[Opening RECORDED INFORMATION section]

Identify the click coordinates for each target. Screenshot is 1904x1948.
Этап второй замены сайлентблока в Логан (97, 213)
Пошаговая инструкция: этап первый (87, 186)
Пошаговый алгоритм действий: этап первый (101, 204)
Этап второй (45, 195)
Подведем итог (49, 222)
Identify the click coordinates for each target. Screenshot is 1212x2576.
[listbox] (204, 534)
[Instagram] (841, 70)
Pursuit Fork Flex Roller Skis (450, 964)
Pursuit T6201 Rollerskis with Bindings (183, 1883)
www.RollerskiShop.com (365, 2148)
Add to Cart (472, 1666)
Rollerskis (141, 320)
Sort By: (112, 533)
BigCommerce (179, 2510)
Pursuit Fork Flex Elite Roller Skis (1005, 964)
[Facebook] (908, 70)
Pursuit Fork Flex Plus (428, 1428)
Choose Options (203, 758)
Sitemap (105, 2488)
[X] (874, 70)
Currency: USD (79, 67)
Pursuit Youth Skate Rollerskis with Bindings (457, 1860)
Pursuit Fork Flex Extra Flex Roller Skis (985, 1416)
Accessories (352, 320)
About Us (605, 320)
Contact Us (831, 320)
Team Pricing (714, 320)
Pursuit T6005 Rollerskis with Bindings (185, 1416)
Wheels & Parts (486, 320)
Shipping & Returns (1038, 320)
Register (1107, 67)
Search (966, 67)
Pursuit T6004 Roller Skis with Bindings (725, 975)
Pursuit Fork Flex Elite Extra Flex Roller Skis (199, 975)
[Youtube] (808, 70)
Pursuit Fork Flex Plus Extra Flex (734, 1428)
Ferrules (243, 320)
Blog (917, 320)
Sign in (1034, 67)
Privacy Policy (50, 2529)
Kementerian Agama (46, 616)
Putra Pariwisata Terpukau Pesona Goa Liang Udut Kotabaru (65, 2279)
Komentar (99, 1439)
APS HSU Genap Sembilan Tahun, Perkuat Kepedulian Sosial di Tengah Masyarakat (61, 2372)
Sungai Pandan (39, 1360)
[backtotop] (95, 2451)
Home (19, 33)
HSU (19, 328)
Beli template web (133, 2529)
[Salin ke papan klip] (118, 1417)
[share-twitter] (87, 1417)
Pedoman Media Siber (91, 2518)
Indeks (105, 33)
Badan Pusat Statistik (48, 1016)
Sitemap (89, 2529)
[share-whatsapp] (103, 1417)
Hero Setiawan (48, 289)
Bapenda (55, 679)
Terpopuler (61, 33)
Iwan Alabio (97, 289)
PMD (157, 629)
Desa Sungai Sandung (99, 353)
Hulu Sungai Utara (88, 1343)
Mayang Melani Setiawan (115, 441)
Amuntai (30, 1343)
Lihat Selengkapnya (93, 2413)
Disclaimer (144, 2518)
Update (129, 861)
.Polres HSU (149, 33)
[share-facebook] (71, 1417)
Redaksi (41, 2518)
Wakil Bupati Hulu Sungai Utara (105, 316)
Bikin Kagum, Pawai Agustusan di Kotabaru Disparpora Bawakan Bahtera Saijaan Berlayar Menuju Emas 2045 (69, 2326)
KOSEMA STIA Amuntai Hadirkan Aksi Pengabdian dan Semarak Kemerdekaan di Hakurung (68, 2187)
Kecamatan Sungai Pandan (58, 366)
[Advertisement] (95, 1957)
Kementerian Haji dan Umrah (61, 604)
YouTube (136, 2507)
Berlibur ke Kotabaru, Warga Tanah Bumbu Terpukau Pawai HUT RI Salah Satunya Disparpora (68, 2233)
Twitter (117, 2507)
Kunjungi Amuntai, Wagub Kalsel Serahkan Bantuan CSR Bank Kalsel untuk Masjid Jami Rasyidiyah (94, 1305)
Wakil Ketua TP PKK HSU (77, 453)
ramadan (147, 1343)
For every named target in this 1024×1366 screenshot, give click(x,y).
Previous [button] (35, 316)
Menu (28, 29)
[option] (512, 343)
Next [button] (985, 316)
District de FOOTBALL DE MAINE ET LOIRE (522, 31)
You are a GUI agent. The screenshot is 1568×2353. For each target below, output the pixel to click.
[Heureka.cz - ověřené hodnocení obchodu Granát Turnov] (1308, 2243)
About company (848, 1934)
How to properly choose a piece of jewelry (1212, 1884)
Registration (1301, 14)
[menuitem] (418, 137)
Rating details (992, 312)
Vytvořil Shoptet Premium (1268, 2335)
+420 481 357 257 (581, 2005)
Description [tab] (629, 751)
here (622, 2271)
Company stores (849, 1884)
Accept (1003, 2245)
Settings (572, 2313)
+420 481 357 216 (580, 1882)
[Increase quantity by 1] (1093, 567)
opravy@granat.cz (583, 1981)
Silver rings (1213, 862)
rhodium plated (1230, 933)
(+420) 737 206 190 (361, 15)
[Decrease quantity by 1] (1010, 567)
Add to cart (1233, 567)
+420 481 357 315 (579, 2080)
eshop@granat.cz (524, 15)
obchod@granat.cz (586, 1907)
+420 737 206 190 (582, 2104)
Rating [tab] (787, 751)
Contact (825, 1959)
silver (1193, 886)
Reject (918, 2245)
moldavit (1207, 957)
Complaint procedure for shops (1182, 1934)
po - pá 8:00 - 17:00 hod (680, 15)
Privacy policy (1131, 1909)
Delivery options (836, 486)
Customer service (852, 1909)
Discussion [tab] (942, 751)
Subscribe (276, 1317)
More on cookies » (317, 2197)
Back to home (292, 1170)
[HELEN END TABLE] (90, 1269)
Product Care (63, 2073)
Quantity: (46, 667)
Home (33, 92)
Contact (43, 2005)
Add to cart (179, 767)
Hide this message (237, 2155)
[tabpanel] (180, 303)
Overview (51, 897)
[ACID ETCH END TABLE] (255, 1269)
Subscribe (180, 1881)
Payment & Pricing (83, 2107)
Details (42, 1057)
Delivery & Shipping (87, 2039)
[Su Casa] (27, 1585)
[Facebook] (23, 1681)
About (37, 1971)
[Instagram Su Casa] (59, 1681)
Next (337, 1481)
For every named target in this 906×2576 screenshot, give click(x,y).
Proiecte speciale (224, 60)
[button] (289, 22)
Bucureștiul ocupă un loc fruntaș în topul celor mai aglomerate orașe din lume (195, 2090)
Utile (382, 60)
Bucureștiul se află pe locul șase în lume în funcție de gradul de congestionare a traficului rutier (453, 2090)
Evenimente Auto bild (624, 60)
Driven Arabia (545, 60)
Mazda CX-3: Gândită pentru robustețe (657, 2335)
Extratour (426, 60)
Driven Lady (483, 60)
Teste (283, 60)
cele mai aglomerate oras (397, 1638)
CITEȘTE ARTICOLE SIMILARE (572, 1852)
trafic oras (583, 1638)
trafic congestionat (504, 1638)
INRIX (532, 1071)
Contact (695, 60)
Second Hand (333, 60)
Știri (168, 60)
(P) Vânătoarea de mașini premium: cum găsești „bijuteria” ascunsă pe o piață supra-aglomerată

[Closing RECORDED INFORMATION section]

• YOUR TASK: A word-for-word copy of the lines above from the one with "District de FOOTBALL" through the one with "About company (848, 1934)", inclusive, is the only output wanted.

• REPLY TO THE EXERCISE:
District de FOOTBALL DE MAINE ET LOIRE (522, 31)
You are a GUI agent. The screenshot is 1568×2353. For each target below, output the pixel to click.
[Heureka.cz - ověřené hodnocení obchodu Granát Turnov] (1308, 2243)
About company (848, 1934)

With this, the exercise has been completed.